Pioneer PL-50
Pioneer PL-50L
Pioneer PL-50LII

(1980 > 1981 > 1985)

Extremely successful series of turntables derived from the Exclusive P3 masterpiece.

All versions use the same basic structure: Stable Hanging Rotor, EA-derived tonearm and supreme build-quality for the price. Bar the contemporary Yamaha GT-2000, the Pioneer PL-50L and LII are part of the most sold turntables in Japan, when CD still was nothing but a pressing rumor.

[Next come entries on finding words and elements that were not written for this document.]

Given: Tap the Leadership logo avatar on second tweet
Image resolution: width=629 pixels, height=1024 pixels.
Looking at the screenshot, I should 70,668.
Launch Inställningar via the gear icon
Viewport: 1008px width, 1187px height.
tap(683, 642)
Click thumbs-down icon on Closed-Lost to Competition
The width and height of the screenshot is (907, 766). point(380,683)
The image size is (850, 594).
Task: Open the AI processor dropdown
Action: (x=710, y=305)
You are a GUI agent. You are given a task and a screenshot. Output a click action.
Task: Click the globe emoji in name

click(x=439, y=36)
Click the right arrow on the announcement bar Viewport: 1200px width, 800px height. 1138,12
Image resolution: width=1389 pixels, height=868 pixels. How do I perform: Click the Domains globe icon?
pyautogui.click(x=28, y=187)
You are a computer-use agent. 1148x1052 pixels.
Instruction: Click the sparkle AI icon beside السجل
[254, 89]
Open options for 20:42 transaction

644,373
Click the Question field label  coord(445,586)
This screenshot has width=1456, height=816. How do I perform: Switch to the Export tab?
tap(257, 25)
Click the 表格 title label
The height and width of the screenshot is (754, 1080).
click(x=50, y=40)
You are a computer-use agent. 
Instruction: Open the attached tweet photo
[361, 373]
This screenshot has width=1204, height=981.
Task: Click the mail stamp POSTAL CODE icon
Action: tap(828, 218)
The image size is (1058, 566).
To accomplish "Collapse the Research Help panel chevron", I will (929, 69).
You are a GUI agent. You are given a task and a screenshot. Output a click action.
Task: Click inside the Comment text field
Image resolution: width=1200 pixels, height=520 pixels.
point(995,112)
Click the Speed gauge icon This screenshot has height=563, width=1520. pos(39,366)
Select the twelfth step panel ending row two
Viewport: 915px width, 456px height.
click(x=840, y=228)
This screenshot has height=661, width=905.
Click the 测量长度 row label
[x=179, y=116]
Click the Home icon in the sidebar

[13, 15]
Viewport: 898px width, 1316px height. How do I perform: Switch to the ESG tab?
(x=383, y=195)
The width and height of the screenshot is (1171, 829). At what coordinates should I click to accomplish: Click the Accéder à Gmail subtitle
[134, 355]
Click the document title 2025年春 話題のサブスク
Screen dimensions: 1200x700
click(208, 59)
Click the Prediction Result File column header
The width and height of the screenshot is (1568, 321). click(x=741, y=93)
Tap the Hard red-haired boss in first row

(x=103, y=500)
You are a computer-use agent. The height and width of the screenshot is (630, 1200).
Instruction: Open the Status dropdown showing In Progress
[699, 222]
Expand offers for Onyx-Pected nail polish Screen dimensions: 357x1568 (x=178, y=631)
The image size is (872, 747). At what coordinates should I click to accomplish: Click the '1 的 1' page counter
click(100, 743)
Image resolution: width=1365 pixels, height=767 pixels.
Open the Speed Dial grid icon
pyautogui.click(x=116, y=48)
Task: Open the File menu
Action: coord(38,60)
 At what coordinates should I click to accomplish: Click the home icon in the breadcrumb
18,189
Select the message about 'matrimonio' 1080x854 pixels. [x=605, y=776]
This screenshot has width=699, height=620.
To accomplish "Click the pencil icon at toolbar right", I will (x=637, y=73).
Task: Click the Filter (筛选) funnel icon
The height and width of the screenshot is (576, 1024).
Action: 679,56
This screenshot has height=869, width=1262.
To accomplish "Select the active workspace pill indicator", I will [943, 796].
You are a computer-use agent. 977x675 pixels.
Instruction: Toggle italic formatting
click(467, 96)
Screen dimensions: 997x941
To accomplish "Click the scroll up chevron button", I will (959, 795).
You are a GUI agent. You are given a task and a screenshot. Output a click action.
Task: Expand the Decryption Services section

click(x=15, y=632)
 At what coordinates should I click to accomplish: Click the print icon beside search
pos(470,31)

The 50 and 50L were launched together in 1980, the first of which was deprived from tonearm auto-return function ; the 50 and 50L are otherwise identical. The 1981 PL-50LII represented a fairly large mechanical update on the 50L in that it used a motor reduced to half its original size but which kept the exact same specs regarding torque, speed accuracy and signal-to-noise ratio. The PL-50LII also added supreme LP fiddly-ness with its interchangeable carbon-coated aluminium tonearm wands.
The platter is back-coated with a special damping compound and the cabinet is likewise identical on all three versions and made of high-density laminated wood with added ebony veneer. Tonearm leads and contacts are all oxygen-free copper, of course, and critical parts are machined with micron-level tolerances. The EA tonearm itself is a marvel of engineering which I hope to be able to properly bring online separately.

Not a "supreme" LP player -at 95,000¥, it wasn't the goal- but I'm sure the PL-50LII (shown here) would easily bash many of today's "references", especially at the price these can be had for in Japan. Not to mention the bigger and much heavier PL-70LII.
However, it seems the main bearing for this "LII" series of Pioneer SHR turntables does age a bit quicker than what one might have hoped - nobody is perfect. Still, we're talking twenty years of daily use here - that's still ten lifetimes ahead of today's hardware.